Indicação bem pensada
“Praticamente todos os pacientes querem fazer uso da Cannabis e às vezes precisa pontuar para não frustrar o paciente”, explica. Fernandes conta que muitos pacientes chegam querendo tratar o câncer com Cannabis, e precisam ser informados que não é o tratamento mais indicado. “O paciente mais consciente do que pode esperar tem melhor resposta”, pondera.
Sempre atento à comprovação científica, ele diz que a literatura ainda carece muito de comprovação quanto ao uso tópico de Cannabis. Parece ser uma via promissora, já que os canabinóides são moléculas de estrutura lipídica, o que aponta que seriam facilmente absorvidos pela pele. Por ainda não haver trabalhos importantes com rigor científico, este seria um exemplo de uso que ele não recomenda. “Não pode transferir estudos em animais ou células para seres humanos. Precisa de pesquisas. Precisamos ter paciência e correr atrás”, diz o cientista.
Para Fernandes, “preconceito é fruto de ignorância”. Seu ceticismo foi bom porque o fez buscar conhecimento pontuado em reprodutibilidade (condição que discerne o caráter científico de um estudo). “É preciso rever o que se conhece sobre um assunto. Quando se conhece sobre ele, o preconceito desaparece”.

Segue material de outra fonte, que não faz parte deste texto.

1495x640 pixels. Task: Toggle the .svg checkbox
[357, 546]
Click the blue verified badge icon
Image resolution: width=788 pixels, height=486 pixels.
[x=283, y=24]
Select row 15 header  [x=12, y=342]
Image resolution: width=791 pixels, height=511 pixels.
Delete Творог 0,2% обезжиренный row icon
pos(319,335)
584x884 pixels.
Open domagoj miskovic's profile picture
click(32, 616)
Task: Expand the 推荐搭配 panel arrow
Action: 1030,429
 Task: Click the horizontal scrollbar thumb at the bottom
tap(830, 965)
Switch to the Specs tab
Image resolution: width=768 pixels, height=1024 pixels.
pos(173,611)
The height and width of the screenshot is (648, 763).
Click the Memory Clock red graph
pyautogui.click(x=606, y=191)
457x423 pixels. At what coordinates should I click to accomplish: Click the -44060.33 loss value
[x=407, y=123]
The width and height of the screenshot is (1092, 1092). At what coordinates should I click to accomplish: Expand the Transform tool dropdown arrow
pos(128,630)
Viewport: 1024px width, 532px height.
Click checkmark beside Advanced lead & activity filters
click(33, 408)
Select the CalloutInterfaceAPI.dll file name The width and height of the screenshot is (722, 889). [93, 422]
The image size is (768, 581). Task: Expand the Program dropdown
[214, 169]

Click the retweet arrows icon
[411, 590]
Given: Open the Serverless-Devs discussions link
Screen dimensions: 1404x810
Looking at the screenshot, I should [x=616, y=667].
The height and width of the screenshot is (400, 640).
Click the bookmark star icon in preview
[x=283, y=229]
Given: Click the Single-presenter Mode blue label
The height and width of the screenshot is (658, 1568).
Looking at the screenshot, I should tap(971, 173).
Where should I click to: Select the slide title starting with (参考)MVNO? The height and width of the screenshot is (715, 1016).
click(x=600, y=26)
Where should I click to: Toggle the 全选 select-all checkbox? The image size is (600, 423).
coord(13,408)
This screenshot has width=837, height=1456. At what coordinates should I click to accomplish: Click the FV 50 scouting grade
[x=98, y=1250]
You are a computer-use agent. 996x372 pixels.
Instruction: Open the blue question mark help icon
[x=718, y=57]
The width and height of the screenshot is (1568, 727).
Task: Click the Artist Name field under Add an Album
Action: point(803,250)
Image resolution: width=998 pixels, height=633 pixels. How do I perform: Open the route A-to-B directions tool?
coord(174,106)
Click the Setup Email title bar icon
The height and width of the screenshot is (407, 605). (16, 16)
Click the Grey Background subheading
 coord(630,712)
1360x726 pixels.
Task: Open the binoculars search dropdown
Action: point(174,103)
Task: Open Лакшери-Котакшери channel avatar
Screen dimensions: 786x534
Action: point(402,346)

A Cannabis ainda não é um medicamento de primeira indicação, porque ainda não existem comparativos de fase 3, feitos entre medicamentos já consagrados. “A Cannabis ainda não chegou nesse ponto da história, mas vai chegar”. Fernandes acredita, por exemplo, que o próximo passo é a inclusão da planta como anticonvulsivante no rol de medicamentos de uso habitual.
Comprovação científica
Depois do conhecimento acadêmico e clínico, ele participou da montagem do curso da OnixCann com a Inspirali sobre Cannabis medicinal. O primeiro módulo traz informações sobre legislação, história da planta e noções básicas. O segundo, de indicações para tratamentos, que Fernandes pesquisou a fundo como professor e coordenador.
As aplicações com comprovação científica, isto é, com pesquisas clínicas robustas são dor oncológica, náusea e vômitos decorrentes da quimioterapia, espasticidade relacionada a esclerose múltipla, caquexia e anorexia. Epilepsia tem dois estudos duplo cego randomizados em andamento, e será a próxima doença a entrar no rol de aplicações irrefutáveis, segundo Fernandes.
Ele ainda aponta para as doenças com tratamentos promissores com base nas pesquisas existentes pelo mundo: depressão, ansiedade e controle de dores neuropáticas. O destaque é para a ansiedade, considerada o mal do século e que afeta cada vez mais pessoas no Brasil e no mundo. As medicações disponíveis para o tratamento costumam ser fortes e com efeitos colaterais importantes. E a dor neuropática, que carece de medicações efetivas.